Best Practice for Email Append


A question we get asked a lot here at ExactTarget, is what is the best practice for email appends? Turns out, the real, honest answer is: Don’t. Email appends aren’t a best practice. As I mentioned in a previous post, Morgan Stewart has shared some good data on how to minimize the spam complaint fallout, and drive the best opt-in permission results, if you’re going to do an email append campaign at all.
If people want to get email from you, they’ll give you their email address. If they don’t have an opportunity to give you their email address, give them one. Send them a postcard. Call them. Ask them straight out, may I have your email address, so that we can send you follow-up email communication.

Consent — permission — affirmative consent as defined by the law, opt-in as defined by best practices — is tied to an email address. If I am your customer, and I didn’t give you an email address, you don’t have permission to email me, just because you figured out my email address on your own somehow.

Sure, if an email append vendor is really doing things on the up-and-up, then everybody in their email address database has explicitly opted-in to be there — preferably via a double opt-in process. But, the fact of the matter is, most email append vendors DO NOT work that way. They mostly seem to do things like partnering with industry publications in various industries. You know those magazines — the ones that offer free subscriptions, but in exchange for the “free” subscription — they want an awful lot of detailed information about you. If you were to look closely at their privacy policy, you’d likely find that it allows the publisher to do whatever they want with that data. And whatever they want probably involves selling your personal information to an append vendor or two, adding you to the append vendor’s match database.
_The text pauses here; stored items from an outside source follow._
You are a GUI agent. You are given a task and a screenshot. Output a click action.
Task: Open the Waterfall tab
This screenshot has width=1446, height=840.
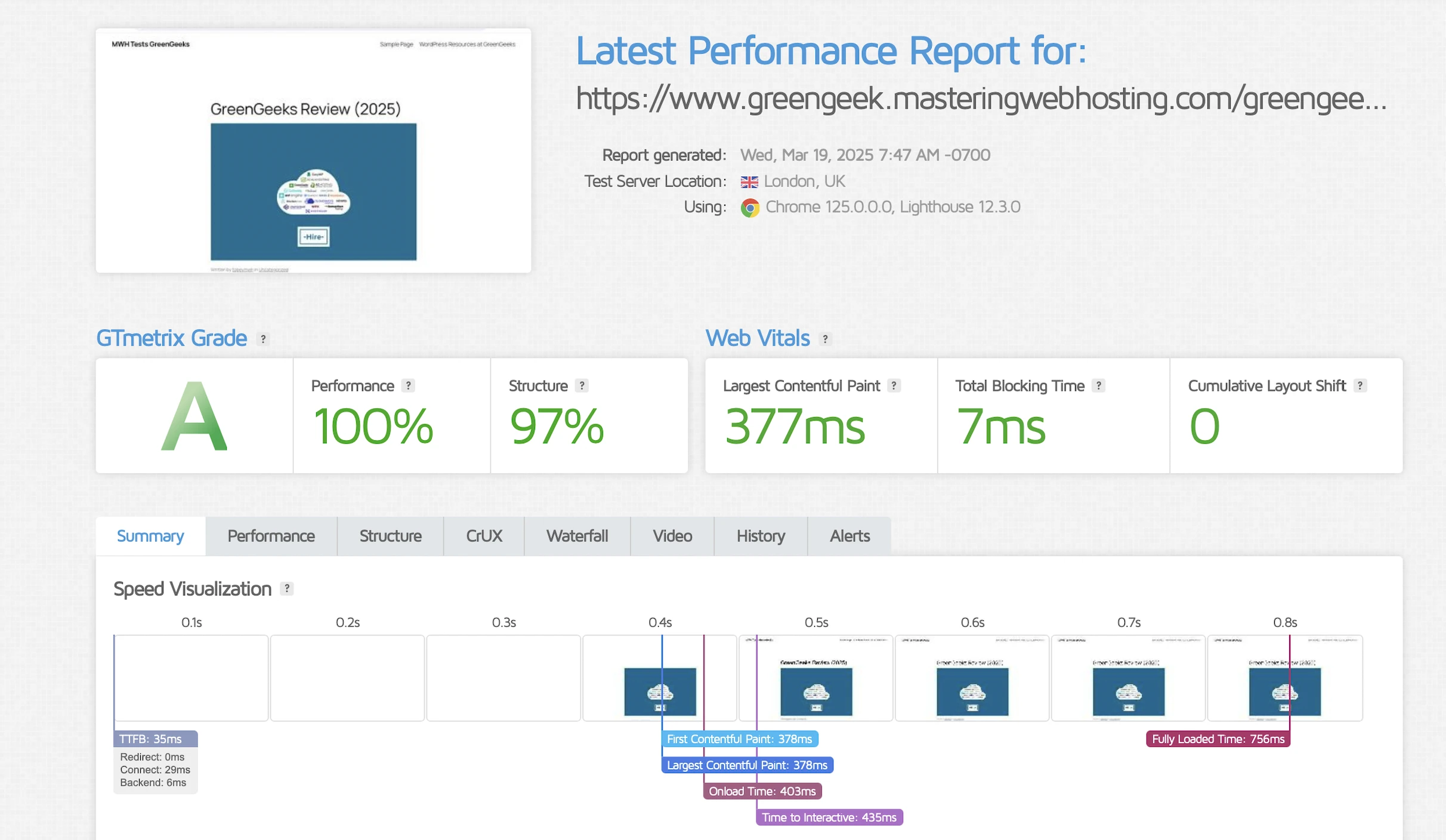(577, 536)
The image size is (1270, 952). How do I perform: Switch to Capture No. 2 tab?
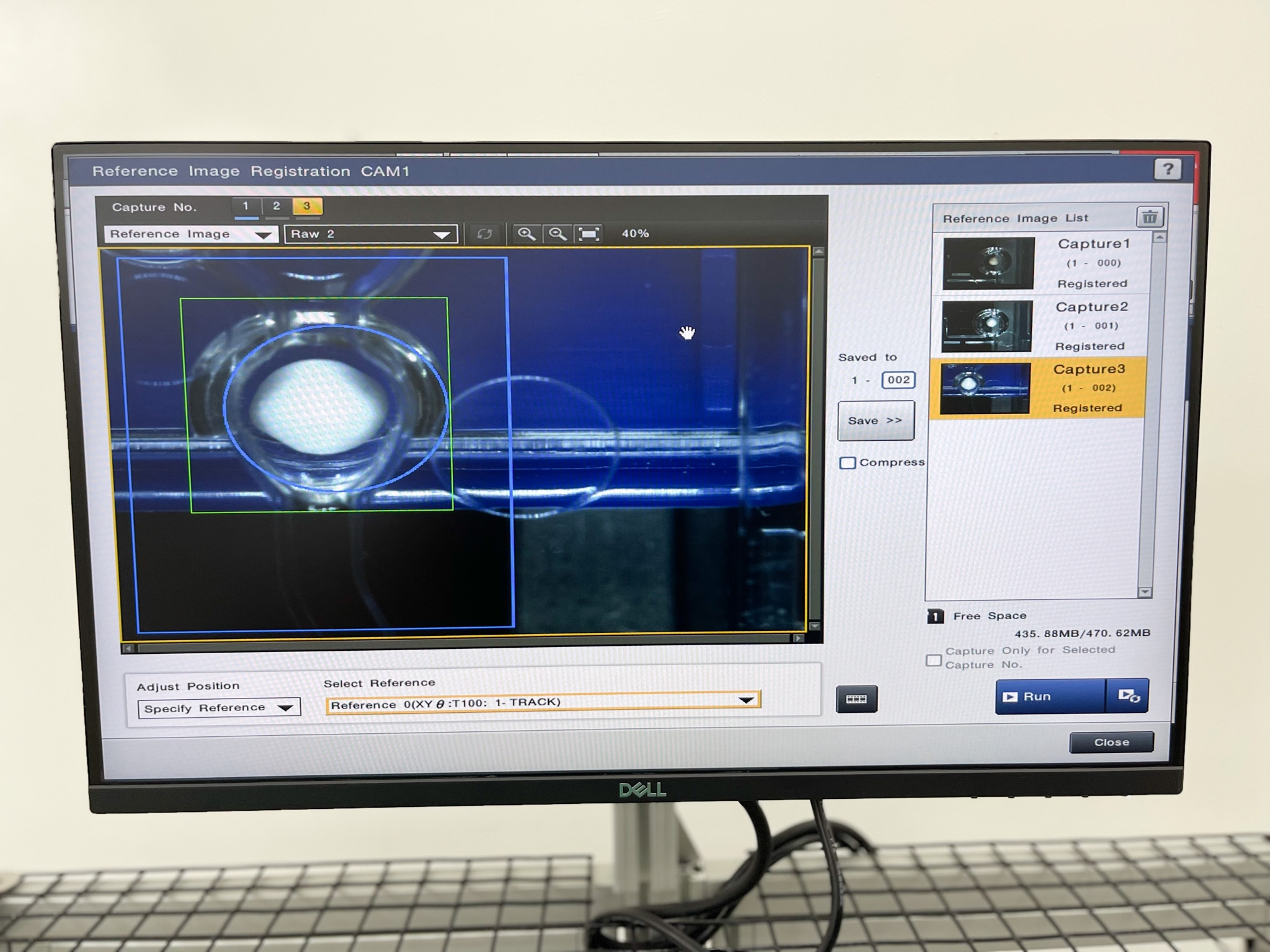point(277,206)
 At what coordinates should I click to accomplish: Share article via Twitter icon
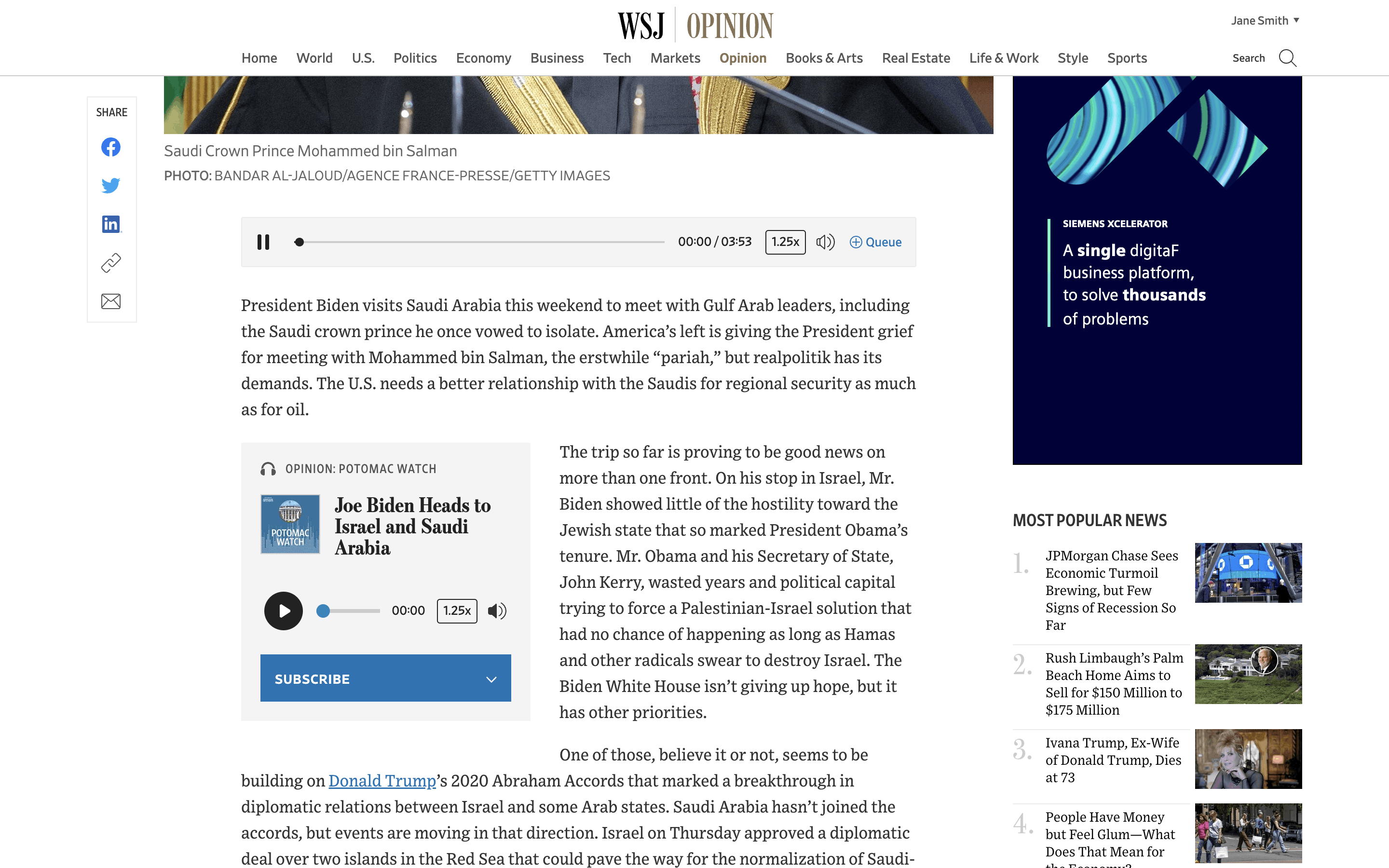coord(111,186)
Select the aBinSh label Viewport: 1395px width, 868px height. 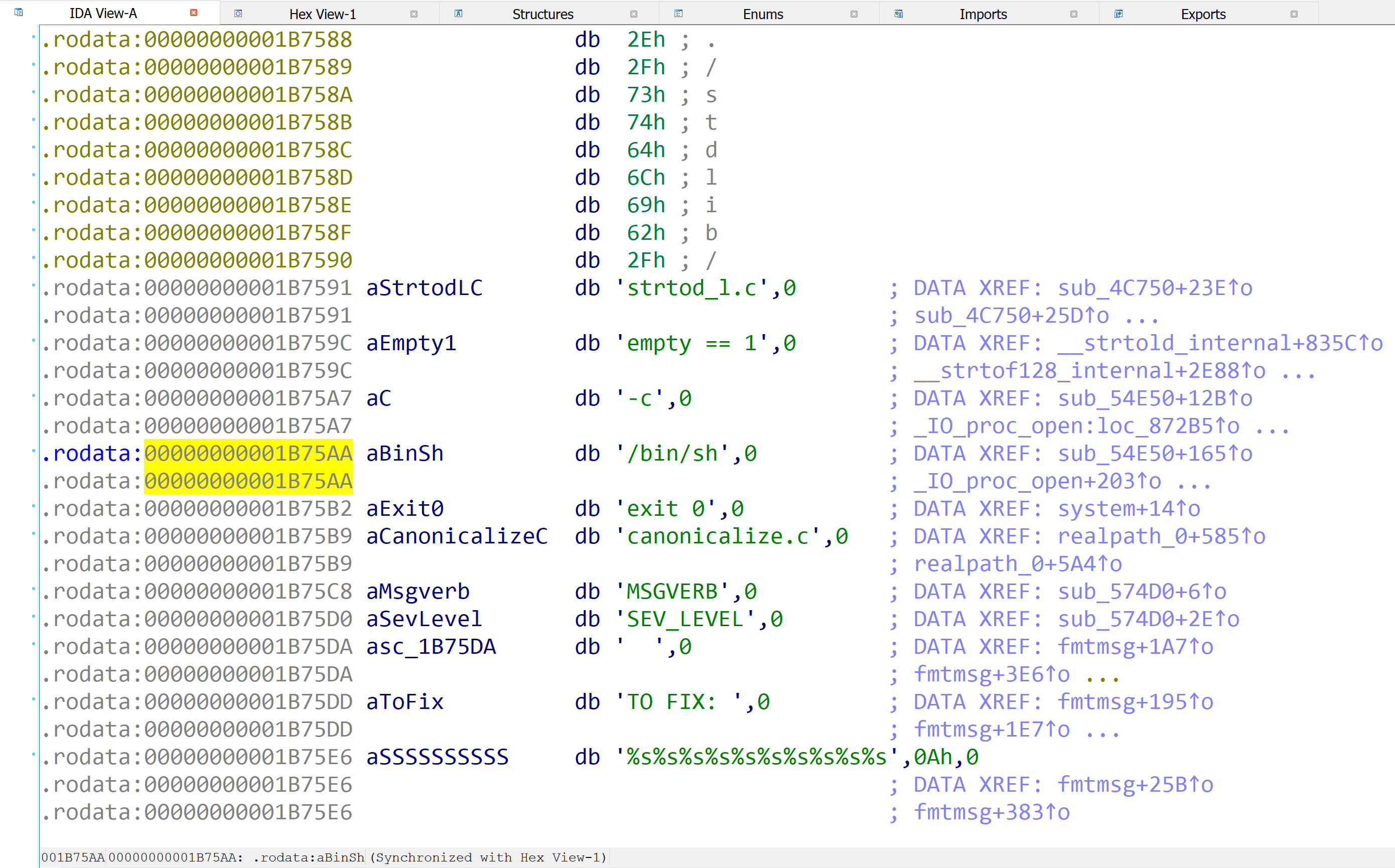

(Or even better, you could end up wondering what went wrong. Wondering if your email append vendor or list broker is actually a front for some sort of criminal spam gang in India. Think I’m kidding? Ken Magill’s got the story. I’m not sure if I’ve run into these guys in particular, but I most certainly have helped clients clean up after dealing with vendors that seem to have twenty-five different DBA names, no company principals listed on their website, domains registered with privacy protect, exchanging corporate email on a domain other than the one their website is on, and so forth. Hardly transparent, and often suspicious.)